Writing a new File Processor

Required Knowledge

Knowledge of the following topics is recommended:

A FileProcessor is a module that locates files with a specific name in the directory tree and reads from them file patterns that are translated into Rat exclude expressions. These files are normally found in the file directory tree and their restrictions normally only applies to files at the same directory level as the processed file or below. This type of file is implemented by the org.apache.rat.config.exclusion.MatcherSet.Builder.

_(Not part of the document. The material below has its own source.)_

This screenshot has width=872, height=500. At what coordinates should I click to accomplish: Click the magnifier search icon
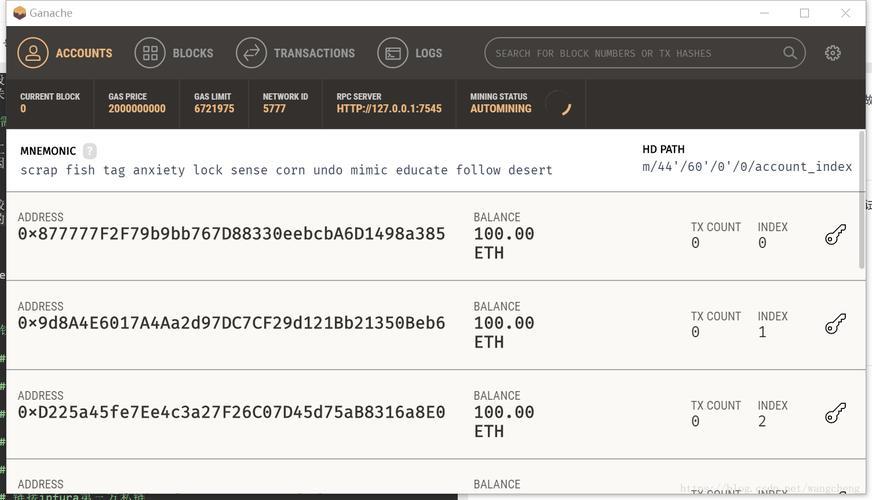pos(790,53)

The DescendingFileProcessor takes a file name and one or more comment prefixes as in the constructor. The file name is normally a file that is generally hidden on Linux systems like “.gitignore” or “.hgignore”. The DescendingFileProcessor will scan the directories looking for files with the specified name. If one is found it is passed to the process(DocumentName) method which reads the document and returns a list of exclude expressions.

Classes that extend the DescendingFileProcessor have two main extension points: modifyEntry(DocumentName, String) and process(DocumentName).

modifyEntry

The modifyEntry method accepts the source DocumentName and a non-comment string. It is expected to process the string and return an exclude expression or null if the line does not result in an exclude expression. The default implementation simply returns the string argument.

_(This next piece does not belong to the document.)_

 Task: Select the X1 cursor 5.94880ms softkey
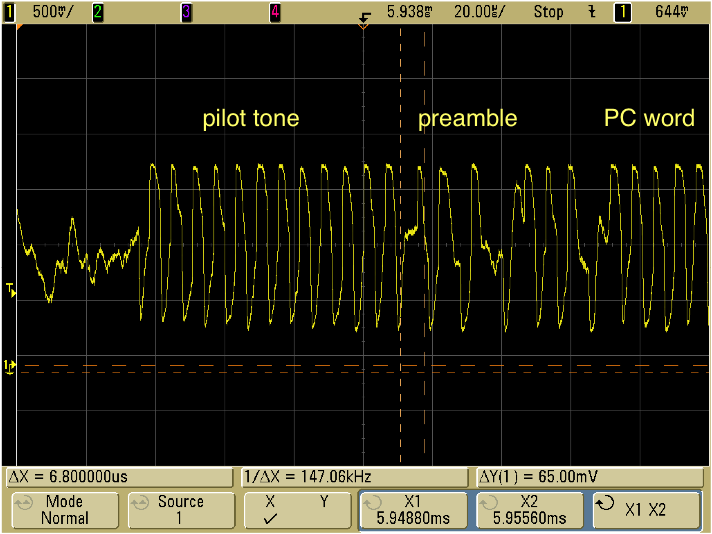pos(413,510)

An example of modifyEntry is found in the BazaarIgnoreProcessor where lines that start with “RE:” are regular expressions and all other lines are standard exclude patterns. The BazaarIgnoreProcessor.modifyEntry method converts “RE:” prefixed strings into the standard exclude regular expression string.

process

In many cases the process method does not need to be modified. In general the process method:

  • Opens a File on the DocumentName
  • Reads each line in the file
  • Calls the modifyEntry on the line.
  • if the line is not null:
    • Uses the FileProcessor.localizePattern() to create a DocumentName for the pattern with the baseName specified as the name of the file being read.
    • Stores the new document name in the list of names being returned.
  • Repeats until all the lines in the input file have been read.

Classes that override the process method generally do so because they have some special cases. For example the GitFileProcessor has some specific rules about when to add wildcard paths and when the paths are literal So a special process is required.